--- PROVIDED DATA ---
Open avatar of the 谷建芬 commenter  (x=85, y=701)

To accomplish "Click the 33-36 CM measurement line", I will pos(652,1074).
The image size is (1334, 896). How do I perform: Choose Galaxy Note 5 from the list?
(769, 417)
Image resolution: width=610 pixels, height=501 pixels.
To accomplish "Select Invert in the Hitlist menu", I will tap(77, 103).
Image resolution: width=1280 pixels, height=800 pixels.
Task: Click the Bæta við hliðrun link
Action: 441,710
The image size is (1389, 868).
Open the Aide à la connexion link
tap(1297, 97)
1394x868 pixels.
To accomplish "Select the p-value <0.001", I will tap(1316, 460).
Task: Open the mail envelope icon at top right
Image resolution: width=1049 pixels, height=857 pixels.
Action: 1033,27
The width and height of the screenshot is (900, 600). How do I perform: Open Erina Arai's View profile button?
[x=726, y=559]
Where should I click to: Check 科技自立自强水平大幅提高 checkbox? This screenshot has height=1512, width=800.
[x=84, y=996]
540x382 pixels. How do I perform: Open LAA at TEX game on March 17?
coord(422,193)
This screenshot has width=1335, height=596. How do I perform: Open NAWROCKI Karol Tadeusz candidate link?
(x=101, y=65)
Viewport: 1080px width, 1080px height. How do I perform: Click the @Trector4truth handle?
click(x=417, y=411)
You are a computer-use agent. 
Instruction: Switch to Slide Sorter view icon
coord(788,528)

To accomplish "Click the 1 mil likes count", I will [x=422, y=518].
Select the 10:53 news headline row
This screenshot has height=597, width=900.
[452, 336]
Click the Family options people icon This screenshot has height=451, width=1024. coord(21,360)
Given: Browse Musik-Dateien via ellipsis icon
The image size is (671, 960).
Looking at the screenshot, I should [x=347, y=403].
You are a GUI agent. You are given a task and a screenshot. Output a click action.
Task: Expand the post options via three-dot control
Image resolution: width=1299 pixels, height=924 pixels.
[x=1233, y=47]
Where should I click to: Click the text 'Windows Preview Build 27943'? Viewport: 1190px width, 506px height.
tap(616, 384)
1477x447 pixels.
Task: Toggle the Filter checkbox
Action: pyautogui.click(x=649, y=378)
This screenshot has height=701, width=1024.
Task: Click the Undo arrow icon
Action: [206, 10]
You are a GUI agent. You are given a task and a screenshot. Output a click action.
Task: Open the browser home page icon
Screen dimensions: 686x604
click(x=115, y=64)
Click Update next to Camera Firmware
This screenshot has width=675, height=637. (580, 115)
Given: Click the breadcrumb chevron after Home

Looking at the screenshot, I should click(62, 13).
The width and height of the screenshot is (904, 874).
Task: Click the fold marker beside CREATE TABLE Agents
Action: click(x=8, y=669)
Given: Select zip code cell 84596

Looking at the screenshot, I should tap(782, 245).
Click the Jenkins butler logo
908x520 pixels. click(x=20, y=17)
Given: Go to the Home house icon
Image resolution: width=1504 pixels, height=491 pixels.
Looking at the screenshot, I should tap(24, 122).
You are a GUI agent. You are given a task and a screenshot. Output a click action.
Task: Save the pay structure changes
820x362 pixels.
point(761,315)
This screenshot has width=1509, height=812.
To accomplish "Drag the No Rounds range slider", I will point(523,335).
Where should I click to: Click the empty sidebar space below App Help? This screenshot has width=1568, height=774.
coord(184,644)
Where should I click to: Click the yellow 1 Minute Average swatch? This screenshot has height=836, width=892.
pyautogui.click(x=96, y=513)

--- ACTIVITY ---
Write every entry out again. Leave each one exactly as it is.

--- EXPECTED ANSWER ---
Open avatar of the 谷建芬 commenter  (x=85, y=701)

To accomplish "Click the 33-36 CM measurement line", I will pos(652,1074).
The image size is (1334, 896). How do I perform: Choose Galaxy Note 5 from the list?
(769, 417)
Image resolution: width=610 pixels, height=501 pixels.
To accomplish "Select Invert in the Hitlist menu", I will tap(77, 103).
Image resolution: width=1280 pixels, height=800 pixels.
Task: Click the Bæta við hliðrun link
Action: 441,710
The image size is (1389, 868).
Open the Aide à la connexion link
tap(1297, 97)
1394x868 pixels.
To accomplish "Select the p-value <0.001", I will tap(1316, 460).
Task: Open the mail envelope icon at top right
Image resolution: width=1049 pixels, height=857 pixels.
Action: 1033,27
The width and height of the screenshot is (900, 600). How do I perform: Open Erina Arai's View profile button?
[x=726, y=559]
Where should I click to: Check 科技自立自强水平大幅提高 checkbox? This screenshot has height=1512, width=800.
[x=84, y=996]
540x382 pixels. How do I perform: Open LAA at TEX game on March 17?
coord(422,193)
This screenshot has width=1335, height=596. How do I perform: Open NAWROCKI Karol Tadeusz candidate link?
(x=101, y=65)
Viewport: 1080px width, 1080px height. How do I perform: Click the @Trector4truth handle?
click(x=417, y=411)
You are a computer-use agent. 
Instruction: Switch to Slide Sorter view icon
coord(788,528)

To accomplish "Click the 1 mil likes count", I will [x=422, y=518].
Select the 10:53 news headline row
This screenshot has height=597, width=900.
[452, 336]
Click the Family options people icon This screenshot has height=451, width=1024. coord(21,360)
Given: Browse Musik-Dateien via ellipsis icon
The image size is (671, 960).
Looking at the screenshot, I should [x=347, y=403].
You are a GUI agent. You are given a task and a screenshot. Output a click action.
Task: Expand the post options via three-dot control
Image resolution: width=1299 pixels, height=924 pixels.
[x=1233, y=47]
Where should I click to: Click the text 'Windows Preview Build 27943'? Viewport: 1190px width, 506px height.
tap(616, 384)
1477x447 pixels.
Task: Toggle the Filter checkbox
Action: pyautogui.click(x=649, y=378)
This screenshot has height=701, width=1024.
Task: Click the Undo arrow icon
Action: [206, 10]
You are a GUI agent. You are given a task and a screenshot. Output a click action.
Task: Open the browser home page icon
Screen dimensions: 686x604
click(x=115, y=64)
Click Update next to Camera Firmware
This screenshot has width=675, height=637. (580, 115)
Given: Click the breadcrumb chevron after Home

Looking at the screenshot, I should click(62, 13).
The width and height of the screenshot is (904, 874).
Task: Click the fold marker beside CREATE TABLE Agents
Action: click(x=8, y=669)
Given: Select zip code cell 84596

Looking at the screenshot, I should tap(782, 245).
Click the Jenkins butler logo
908x520 pixels. click(x=20, y=17)
Given: Go to the Home house icon
Image resolution: width=1504 pixels, height=491 pixels.
Looking at the screenshot, I should tap(24, 122).
You are a GUI agent. You are given a task and a screenshot. Output a click action.
Task: Save the pay structure changes
820x362 pixels.
point(761,315)
This screenshot has width=1509, height=812.
To accomplish "Drag the No Rounds range slider", I will point(523,335).
Where should I click to: Click the empty sidebar space below App Help? This screenshot has width=1568, height=774.
coord(184,644)
Where should I click to: Click the yellow 1 Minute Average swatch? This screenshot has height=836, width=892.
pyautogui.click(x=96, y=513)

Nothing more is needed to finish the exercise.